* [CHALLENGE]:
Can you copy the lines word for word, starting at the line containing "Click the left Patlayan Şekerli label" and ending at the line containing "I will coord(260,105)."?

* [SUPPLIED DATA]:

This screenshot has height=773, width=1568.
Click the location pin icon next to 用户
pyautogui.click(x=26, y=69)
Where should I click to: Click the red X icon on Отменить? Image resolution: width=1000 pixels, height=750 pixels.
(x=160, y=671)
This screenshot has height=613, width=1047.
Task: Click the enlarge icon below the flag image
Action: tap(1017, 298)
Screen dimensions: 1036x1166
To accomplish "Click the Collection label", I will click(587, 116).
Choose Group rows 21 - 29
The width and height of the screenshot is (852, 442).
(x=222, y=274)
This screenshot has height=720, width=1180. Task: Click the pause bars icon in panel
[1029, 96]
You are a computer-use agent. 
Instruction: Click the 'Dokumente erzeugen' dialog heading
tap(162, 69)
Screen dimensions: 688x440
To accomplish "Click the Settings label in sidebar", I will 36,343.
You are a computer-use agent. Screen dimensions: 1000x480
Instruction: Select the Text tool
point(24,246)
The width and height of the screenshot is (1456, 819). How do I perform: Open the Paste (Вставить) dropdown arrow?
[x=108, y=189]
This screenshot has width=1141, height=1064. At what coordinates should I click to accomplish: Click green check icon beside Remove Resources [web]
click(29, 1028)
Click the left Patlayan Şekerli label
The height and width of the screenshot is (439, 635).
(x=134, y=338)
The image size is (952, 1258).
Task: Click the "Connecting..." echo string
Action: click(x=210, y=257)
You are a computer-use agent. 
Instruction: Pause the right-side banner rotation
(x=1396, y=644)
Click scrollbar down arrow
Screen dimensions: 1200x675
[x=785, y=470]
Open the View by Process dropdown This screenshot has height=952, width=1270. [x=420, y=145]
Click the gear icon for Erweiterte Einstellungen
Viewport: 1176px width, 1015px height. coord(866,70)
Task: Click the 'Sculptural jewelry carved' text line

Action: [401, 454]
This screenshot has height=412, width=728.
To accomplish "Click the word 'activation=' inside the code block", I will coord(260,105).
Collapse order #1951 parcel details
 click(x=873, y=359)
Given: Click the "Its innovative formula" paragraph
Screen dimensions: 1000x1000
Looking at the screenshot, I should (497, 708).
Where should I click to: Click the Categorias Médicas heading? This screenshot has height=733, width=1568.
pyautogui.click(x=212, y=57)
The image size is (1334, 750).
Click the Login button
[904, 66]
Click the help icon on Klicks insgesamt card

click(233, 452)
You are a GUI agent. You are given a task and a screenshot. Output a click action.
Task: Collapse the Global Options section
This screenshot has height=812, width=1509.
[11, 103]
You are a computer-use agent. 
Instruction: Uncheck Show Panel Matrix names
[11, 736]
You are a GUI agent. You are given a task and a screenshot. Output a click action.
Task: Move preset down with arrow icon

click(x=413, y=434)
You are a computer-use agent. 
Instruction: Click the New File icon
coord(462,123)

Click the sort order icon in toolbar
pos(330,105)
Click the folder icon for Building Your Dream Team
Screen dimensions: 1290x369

* [ANSWER IN FULL]:
Click the left Patlayan Şekerli label
The height and width of the screenshot is (439, 635).
(x=134, y=338)
The image size is (952, 1258).
Task: Click the "Connecting..." echo string
Action: click(x=210, y=257)
You are a computer-use agent. 
Instruction: Pause the right-side banner rotation
(x=1396, y=644)
Click scrollbar down arrow
Screen dimensions: 1200x675
[x=785, y=470]
Open the View by Process dropdown This screenshot has height=952, width=1270. [x=420, y=145]
Click the gear icon for Erweiterte Einstellungen
Viewport: 1176px width, 1015px height. coord(866,70)
Task: Click the 'Sculptural jewelry carved' text line

Action: [401, 454]
This screenshot has height=412, width=728.
To accomplish "Click the word 'activation=' inside the code block", I will coord(260,105).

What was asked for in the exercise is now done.